= Nissan Shield =

Cricket tournament

The Nissan Shield was a one day cricket tournament in South Africa. This was a knockout competition based on the English Gillette Cup.

The first one was played in the 1969-70 season and was won by an Eddie Barlow XI representing Western Province. The tournament was known as :

- Gillette Cup 1969/70 - 1976/77
- Datsun Shield 1977/78 - 1982/83
- Nissan Shield 1983/84 - 1991/92
- Total Power Series 1992-93

==Format==
The competition was a 60-over per side knockout tournament. It featured section A and B Currie Cup teams competing in the first round of eight, with the winners going through to the semi-finals, with a final at the Wanderers Stadium, Johannesburg.

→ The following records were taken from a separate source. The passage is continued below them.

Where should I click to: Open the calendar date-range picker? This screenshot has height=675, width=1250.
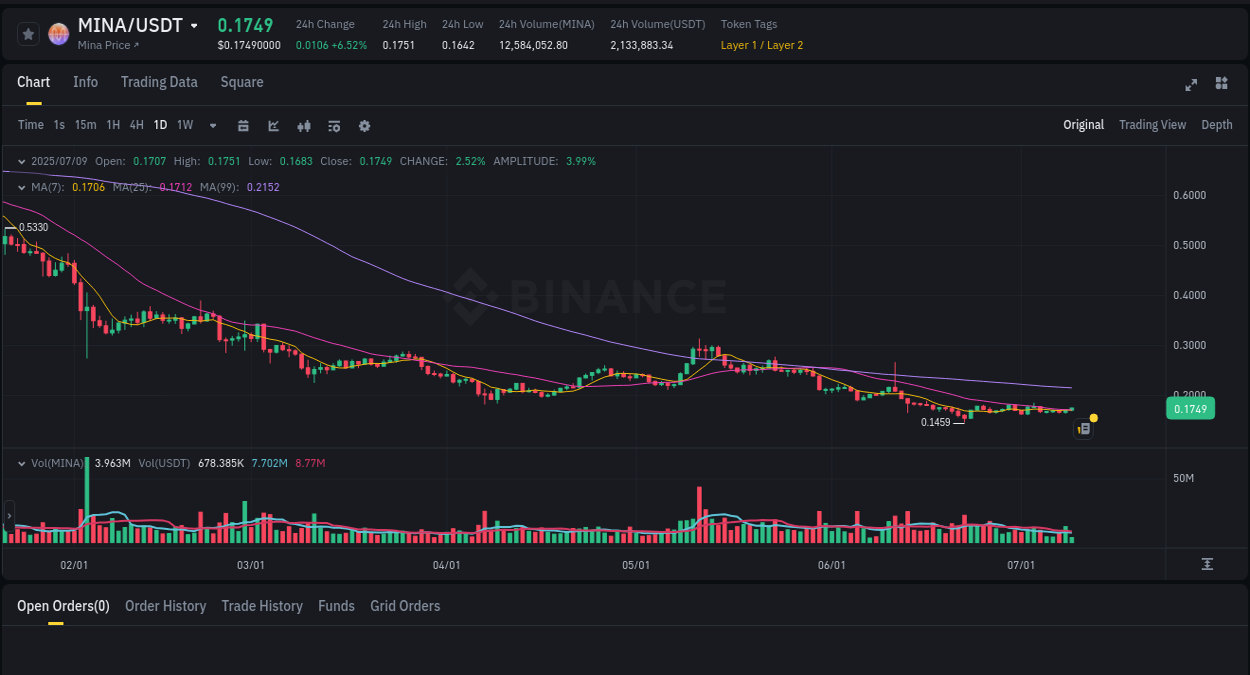(x=243, y=125)
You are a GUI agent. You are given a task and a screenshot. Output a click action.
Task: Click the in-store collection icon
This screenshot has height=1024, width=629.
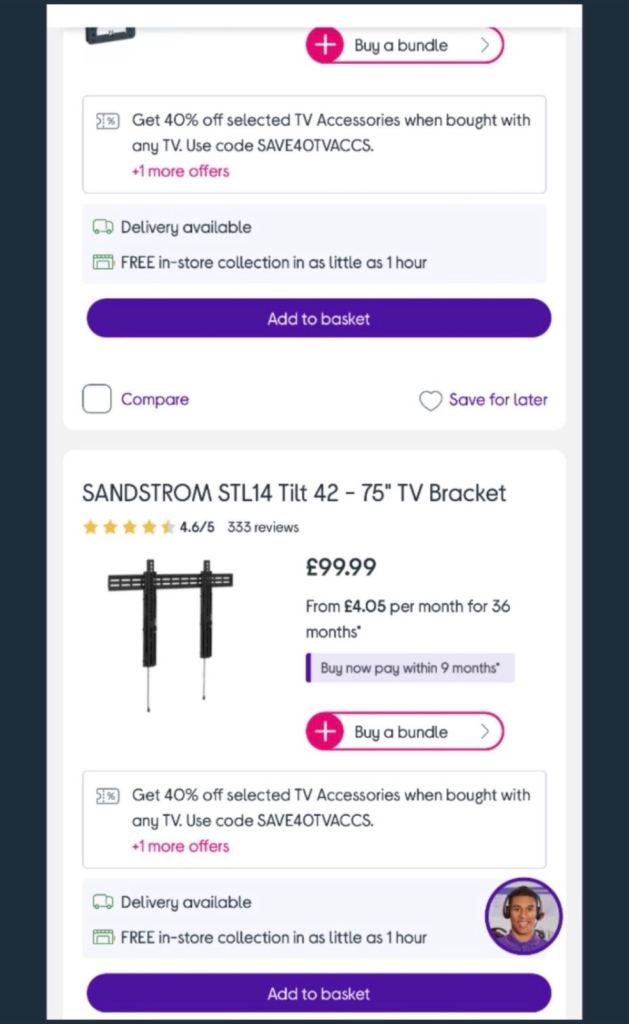104,262
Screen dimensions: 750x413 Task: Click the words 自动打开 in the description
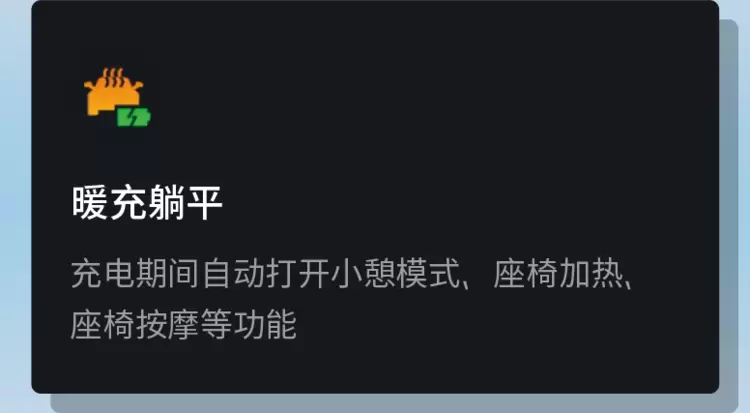265,274
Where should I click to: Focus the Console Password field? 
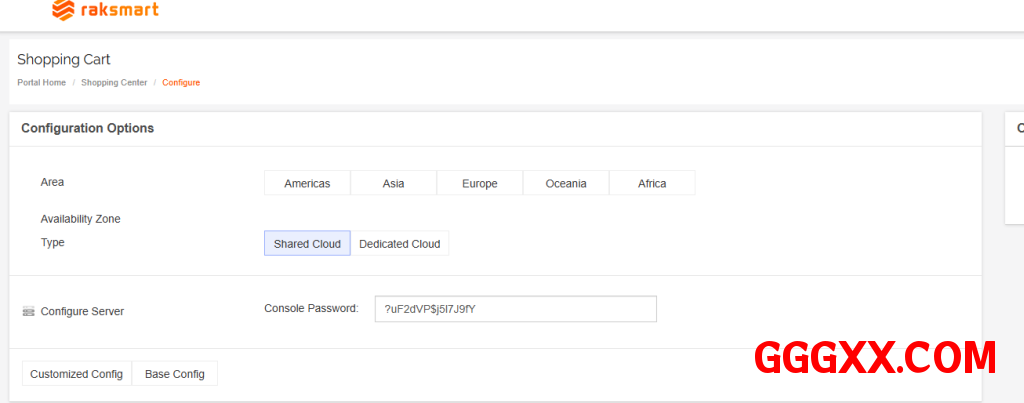(x=515, y=309)
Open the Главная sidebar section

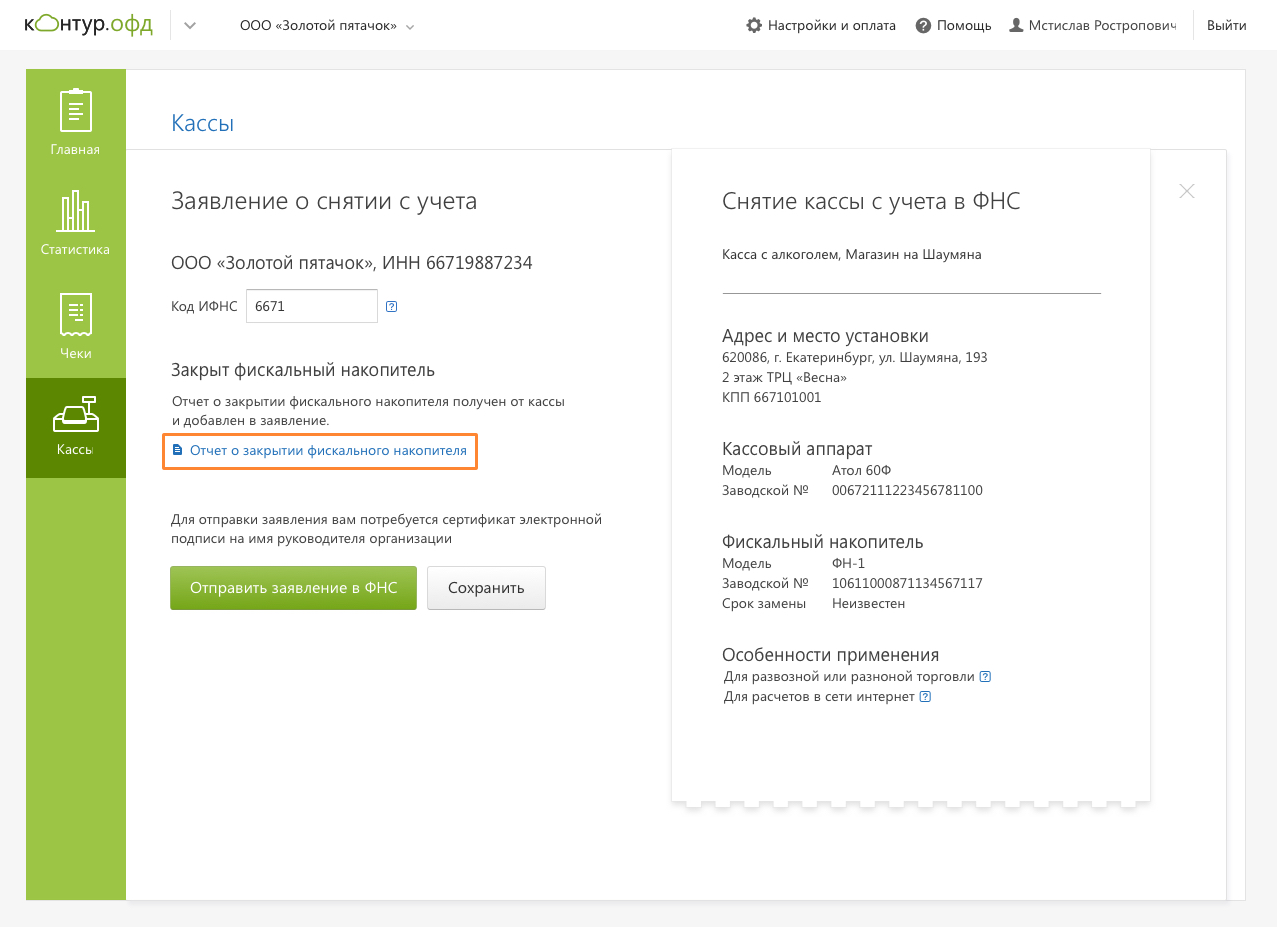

A South Africa African XI composed of Black African players competed in 1975-76 and 1976-77. This inexperienced team lost their two games by over 200 runs with Alan Barrow scoring 202 not out for Natal in 1975.

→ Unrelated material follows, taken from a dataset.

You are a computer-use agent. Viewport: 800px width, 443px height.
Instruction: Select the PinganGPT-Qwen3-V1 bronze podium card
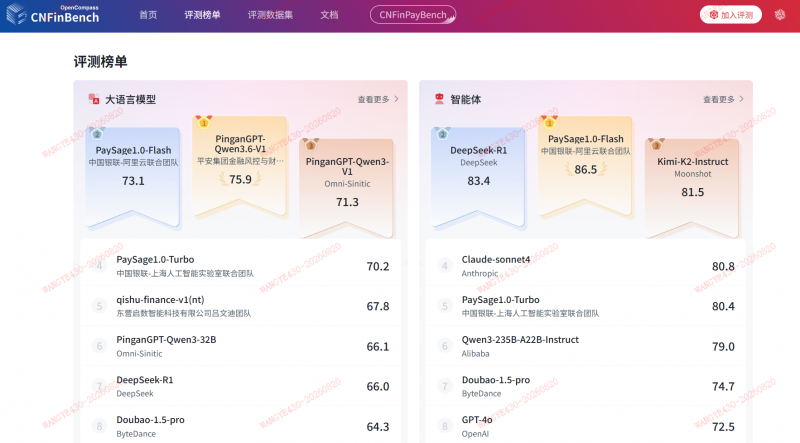coord(347,187)
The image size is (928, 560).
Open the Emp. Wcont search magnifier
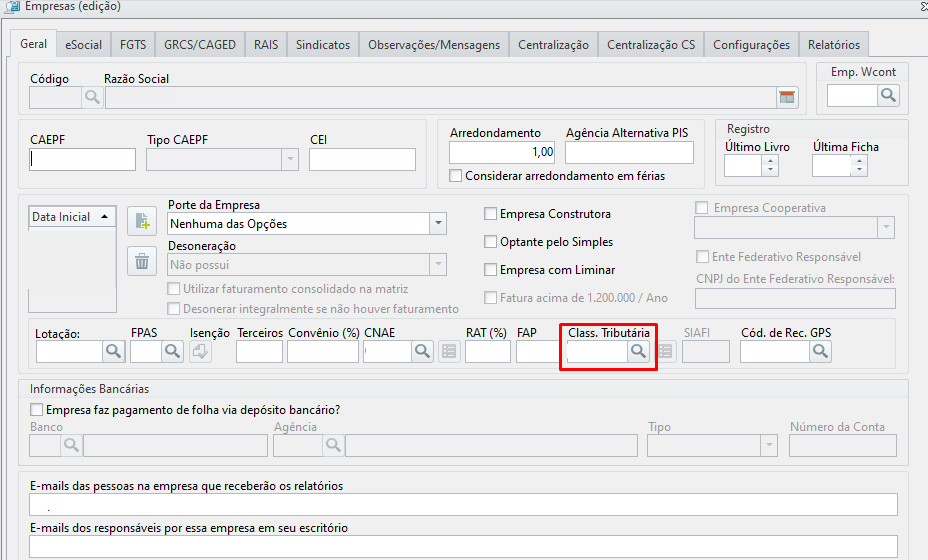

For the 1980-81 season semi-final matches were the best of three. In 1981-82 the matches were 55 overs per side. For 1986-87 and 1987-88 there were two groups of four teams with the top two teams going through to the semi-finals. From the 1989-90 season minor teams and country teams were admitted to make a first round of 16 teams.

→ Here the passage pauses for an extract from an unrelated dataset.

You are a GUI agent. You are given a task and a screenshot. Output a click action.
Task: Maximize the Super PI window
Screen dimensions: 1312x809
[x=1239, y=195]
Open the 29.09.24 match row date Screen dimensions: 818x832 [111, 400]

In the 1990-91 season substitutes were permitted with 14 players named and 6 substitutes allowed. This was introduced to "encourage inventiveness and enterprise" The following season, 1991–92, the competition reverted to 11 per side as South Africa had been re-admitted to the ICC. The final season's, 1992–93, matches were 50 overs per side. The Benson and Hedges Series, now known as the MTN Domestic Championship, is South Africa's domestic one-day tournament.

Transvaal was the most successful team. Their "Mean Machine" side, mainly led by Clive Rice, won the competition seven times in eight years between 1979 and 1986.

==Winners==
Gillette Cup

- 1969-70 Eddie Barlow XI (Western Province)
- 1970-71 Western Province
- 1971-72 Eastern Province
- 1972-73 Western Province
- 1973-74 Transvaal
- 1974-75 Natal
- 1975-76 Eastern Province
- 1976-77 Natal

Datsun Shield

- 1977-78 Rhodesia
- 1978-79 Transvaal
- 1979-80 Transvaal
- 1980-81 Transvaal
- 1981-82 Western Province
- 1982-83 Transvaal

Nissan Shield

- 1983-84 Transvaal
- 1984-85 Transvaal
- 1985-86 Transvaal
- 1986-87 Natal
- 1987-88 Eastern Province
- 1988-89 Western Province
- 1989-90 Eastern Province
- 1990-91 Transvaal
- 1991-92 Orange Free State

Total Power Series

- 1992-93 Orange Free State

Transvaal won 9 times, Western Province and Eastern Province 4 each, Natal 3, Orange Free State 2, Rhodesia and Eddie Barlow XI 1 each.